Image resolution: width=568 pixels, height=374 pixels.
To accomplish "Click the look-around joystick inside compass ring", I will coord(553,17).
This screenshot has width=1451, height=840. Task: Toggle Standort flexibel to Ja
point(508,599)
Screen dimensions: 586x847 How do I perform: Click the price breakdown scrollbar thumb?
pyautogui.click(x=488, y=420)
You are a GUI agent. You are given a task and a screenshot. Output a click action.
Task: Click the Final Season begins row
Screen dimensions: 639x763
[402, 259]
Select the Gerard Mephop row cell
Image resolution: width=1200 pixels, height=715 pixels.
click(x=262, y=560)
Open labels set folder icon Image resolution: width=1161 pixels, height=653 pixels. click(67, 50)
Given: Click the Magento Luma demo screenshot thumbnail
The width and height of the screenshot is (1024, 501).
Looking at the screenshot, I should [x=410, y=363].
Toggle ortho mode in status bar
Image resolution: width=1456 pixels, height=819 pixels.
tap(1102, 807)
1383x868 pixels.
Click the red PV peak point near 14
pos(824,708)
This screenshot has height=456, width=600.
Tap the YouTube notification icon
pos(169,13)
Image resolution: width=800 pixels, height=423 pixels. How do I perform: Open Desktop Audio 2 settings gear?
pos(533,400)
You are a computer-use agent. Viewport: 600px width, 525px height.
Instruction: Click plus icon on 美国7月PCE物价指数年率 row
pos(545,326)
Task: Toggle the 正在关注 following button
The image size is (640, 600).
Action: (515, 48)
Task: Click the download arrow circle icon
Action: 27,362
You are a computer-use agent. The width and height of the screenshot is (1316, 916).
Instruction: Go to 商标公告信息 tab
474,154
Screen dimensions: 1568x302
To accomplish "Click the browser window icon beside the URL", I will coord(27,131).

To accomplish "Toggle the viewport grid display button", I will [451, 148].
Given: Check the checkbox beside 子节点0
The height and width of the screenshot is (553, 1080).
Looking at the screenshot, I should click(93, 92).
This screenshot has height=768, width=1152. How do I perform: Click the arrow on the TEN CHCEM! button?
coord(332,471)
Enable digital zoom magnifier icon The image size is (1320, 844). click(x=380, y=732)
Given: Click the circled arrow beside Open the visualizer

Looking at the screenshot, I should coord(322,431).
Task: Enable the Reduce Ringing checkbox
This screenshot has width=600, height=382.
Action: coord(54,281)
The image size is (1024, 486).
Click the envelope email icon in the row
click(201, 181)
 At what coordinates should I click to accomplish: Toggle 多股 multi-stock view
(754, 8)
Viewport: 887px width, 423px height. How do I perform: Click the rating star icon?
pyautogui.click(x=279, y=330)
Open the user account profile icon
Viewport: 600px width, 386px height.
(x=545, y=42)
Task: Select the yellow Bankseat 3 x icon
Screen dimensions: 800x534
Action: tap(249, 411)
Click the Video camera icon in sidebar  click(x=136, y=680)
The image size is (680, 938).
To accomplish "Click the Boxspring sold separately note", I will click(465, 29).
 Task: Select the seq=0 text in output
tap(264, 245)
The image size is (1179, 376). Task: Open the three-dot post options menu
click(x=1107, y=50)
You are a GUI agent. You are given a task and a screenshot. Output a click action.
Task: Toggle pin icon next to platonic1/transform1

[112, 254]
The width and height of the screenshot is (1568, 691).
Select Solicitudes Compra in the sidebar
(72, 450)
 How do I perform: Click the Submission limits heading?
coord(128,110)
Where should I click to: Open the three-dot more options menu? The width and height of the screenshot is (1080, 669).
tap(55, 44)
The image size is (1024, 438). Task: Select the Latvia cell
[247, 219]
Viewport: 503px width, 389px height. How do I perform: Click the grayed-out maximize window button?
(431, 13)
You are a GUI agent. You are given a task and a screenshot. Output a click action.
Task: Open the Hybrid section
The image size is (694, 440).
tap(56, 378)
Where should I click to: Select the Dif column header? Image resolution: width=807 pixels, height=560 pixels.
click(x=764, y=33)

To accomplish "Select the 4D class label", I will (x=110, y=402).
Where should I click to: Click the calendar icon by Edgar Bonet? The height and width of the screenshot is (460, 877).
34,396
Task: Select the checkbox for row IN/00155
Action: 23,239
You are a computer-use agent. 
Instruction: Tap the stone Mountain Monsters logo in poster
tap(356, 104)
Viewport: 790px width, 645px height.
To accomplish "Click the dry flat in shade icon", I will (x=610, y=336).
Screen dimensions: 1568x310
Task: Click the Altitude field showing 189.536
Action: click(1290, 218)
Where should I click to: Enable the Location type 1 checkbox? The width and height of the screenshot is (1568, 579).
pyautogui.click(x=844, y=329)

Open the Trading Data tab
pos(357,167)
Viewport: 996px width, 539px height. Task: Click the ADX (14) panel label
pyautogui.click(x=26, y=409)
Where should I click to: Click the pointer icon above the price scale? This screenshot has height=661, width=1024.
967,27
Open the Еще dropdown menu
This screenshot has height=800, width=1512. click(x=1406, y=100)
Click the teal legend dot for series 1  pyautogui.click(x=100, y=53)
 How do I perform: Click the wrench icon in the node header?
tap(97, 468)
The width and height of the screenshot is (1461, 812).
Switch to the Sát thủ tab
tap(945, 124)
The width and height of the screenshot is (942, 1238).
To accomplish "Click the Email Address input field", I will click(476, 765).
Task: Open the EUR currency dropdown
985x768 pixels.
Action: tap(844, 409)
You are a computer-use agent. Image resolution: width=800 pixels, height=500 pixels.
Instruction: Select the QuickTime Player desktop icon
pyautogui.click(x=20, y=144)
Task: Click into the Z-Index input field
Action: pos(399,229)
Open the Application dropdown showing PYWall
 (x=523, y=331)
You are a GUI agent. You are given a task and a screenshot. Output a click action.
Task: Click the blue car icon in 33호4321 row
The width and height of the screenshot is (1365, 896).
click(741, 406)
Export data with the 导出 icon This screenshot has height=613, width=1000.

* Problem to solve
A word-for-word copy of all the entries is required.

* Task answer
Image resolution: width=568 pixels, height=374 pixels.
To accomplish "Click the look-around joystick inside compass ring", I will coord(553,17).
This screenshot has width=1451, height=840. Task: Toggle Standort flexibel to Ja
point(508,599)
Screen dimensions: 586x847 How do I perform: Click the price breakdown scrollbar thumb?
pyautogui.click(x=488, y=420)
You are a GUI agent. You are given a task and a screenshot. Output a click action.
Task: Click the Final Season begins row
Screen dimensions: 639x763
[402, 259]
Select the Gerard Mephop row cell
Image resolution: width=1200 pixels, height=715 pixels.
click(x=262, y=560)
Open labels set folder icon Image resolution: width=1161 pixels, height=653 pixels. click(67, 50)
Given: Click the Magento Luma demo screenshot thumbnail
The width and height of the screenshot is (1024, 501).
Looking at the screenshot, I should [x=410, y=363].
Toggle ortho mode in status bar
Image resolution: width=1456 pixels, height=819 pixels.
tap(1102, 807)
1383x868 pixels.
Click the red PV peak point near 14
pos(824,708)
This screenshot has height=456, width=600.
Tap the YouTube notification icon
pos(169,13)
Image resolution: width=800 pixels, height=423 pixels. How do I perform: Open Desktop Audio 2 settings gear?
pos(533,400)
You are a computer-use agent. Viewport: 600px width, 525px height.
Instruction: Click plus icon on 美国7月PCE物价指数年率 row
pos(545,326)
Task: Toggle the 正在关注 following button
The image size is (640, 600).
Action: (515, 48)
Task: Click the download arrow circle icon
Action: 27,362
You are a computer-use agent. The width and height of the screenshot is (1316, 916).
Instruction: Go to 商标公告信息 tab
474,154
Screen dimensions: 1568x302
To accomplish "Click the browser window icon beside the URL", I will coord(27,131).

To accomplish "Toggle the viewport grid display button", I will [451, 148].
Given: Check the checkbox beside 子节点0
The height and width of the screenshot is (553, 1080).
Looking at the screenshot, I should click(93, 92).
This screenshot has height=768, width=1152. How do I perform: Click the arrow on the TEN CHCEM! button?
coord(332,471)
Enable digital zoom magnifier icon The image size is (1320, 844). click(x=380, y=732)
Given: Click the circled arrow beside Open the visualizer

Looking at the screenshot, I should coord(322,431).
Task: Enable the Reduce Ringing checkbox
This screenshot has width=600, height=382.
Action: coord(54,281)
The image size is (1024, 486).
Click the envelope email icon in the row
click(201, 181)
 At what coordinates should I click to accomplish: Toggle 多股 multi-stock view
(754, 8)
Viewport: 887px width, 423px height. How do I perform: Click the rating star icon?
pyautogui.click(x=279, y=330)
Open the user account profile icon
Viewport: 600px width, 386px height.
(x=545, y=42)
Task: Select the yellow Bankseat 3 x icon
Screen dimensions: 800x534
Action: tap(249, 411)
Click the Video camera icon in sidebar  click(x=136, y=680)
The image size is (680, 938).
To accomplish "Click the Boxspring sold separately note", I will click(465, 29).
 Task: Select the seq=0 text in output
tap(264, 245)
The image size is (1179, 376). Task: Open the three-dot post options menu
click(x=1107, y=50)
You are a GUI agent. You are given a task and a screenshot. Output a click action.
Task: Toggle pin icon next to platonic1/transform1

[112, 254]
The width and height of the screenshot is (1568, 691).
Select Solicitudes Compra in the sidebar
(72, 450)
 How do I perform: Click the Submission limits heading?
coord(128,110)
Where should I click to: Open the three-dot more options menu? The width and height of the screenshot is (1080, 669).
tap(55, 44)
The image size is (1024, 438). Task: Select the Latvia cell
[247, 219]
Viewport: 503px width, 389px height. How do I perform: Click the grayed-out maximize window button?
(431, 13)
You are a GUI agent. You are given a task and a screenshot. Output a click action.
Task: Open the Hybrid section
The image size is (694, 440).
tap(56, 378)
Where should I click to: Select the Dif column header? Image resolution: width=807 pixels, height=560 pixels.
click(x=764, y=33)

To accomplish "Select the 4D class label", I will (x=110, y=402).
Where should I click to: Click the calendar icon by Edgar Bonet? The height and width of the screenshot is (460, 877).
34,396
Task: Select the checkbox for row IN/00155
Action: 23,239
You are a computer-use agent. 
Instruction: Tap the stone Mountain Monsters logo in poster
tap(356, 104)
Viewport: 790px width, 645px height.
To accomplish "Click the dry flat in shade icon", I will (x=610, y=336).
Screen dimensions: 1568x310
Task: Click the Altitude field showing 189.536
Action: click(1290, 218)
Where should I click to: Enable the Location type 1 checkbox? The width and height of the screenshot is (1568, 579).
pyautogui.click(x=844, y=329)

Open the Trading Data tab
pos(357,167)
Viewport: 996px width, 539px height. Task: Click the ADX (14) panel label
pyautogui.click(x=26, y=409)
Where should I click to: Click the pointer icon above the price scale? This screenshot has height=661, width=1024.
967,27
Open the Еще dropdown menu
This screenshot has height=800, width=1512. click(x=1406, y=100)
Click the teal legend dot for series 1  pyautogui.click(x=100, y=53)
 How do I perform: Click the wrench icon in the node header?
tap(97, 468)
The width and height of the screenshot is (1461, 812).
Switch to the Sát thủ tab
tap(945, 124)
The width and height of the screenshot is (942, 1238).
To accomplish "Click the Email Address input field", I will click(476, 765).
Task: Open the EUR currency dropdown
985x768 pixels.
Action: tap(844, 409)
You are a computer-use agent. Image resolution: width=800 pixels, height=500 pixels.
Instruction: Select the QuickTime Player desktop icon
pyautogui.click(x=20, y=144)
Task: Click into the Z-Index input field
Action: pos(399,229)
Open the Application dropdown showing PYWall
 (x=523, y=331)
You are a GUI agent. You are given a task and a screenshot. Output a click action.
Task: Click the blue car icon in 33호4321 row
The width and height of the screenshot is (1365, 896).
click(741, 406)
Export data with the 导出 icon This screenshot has height=613, width=1000.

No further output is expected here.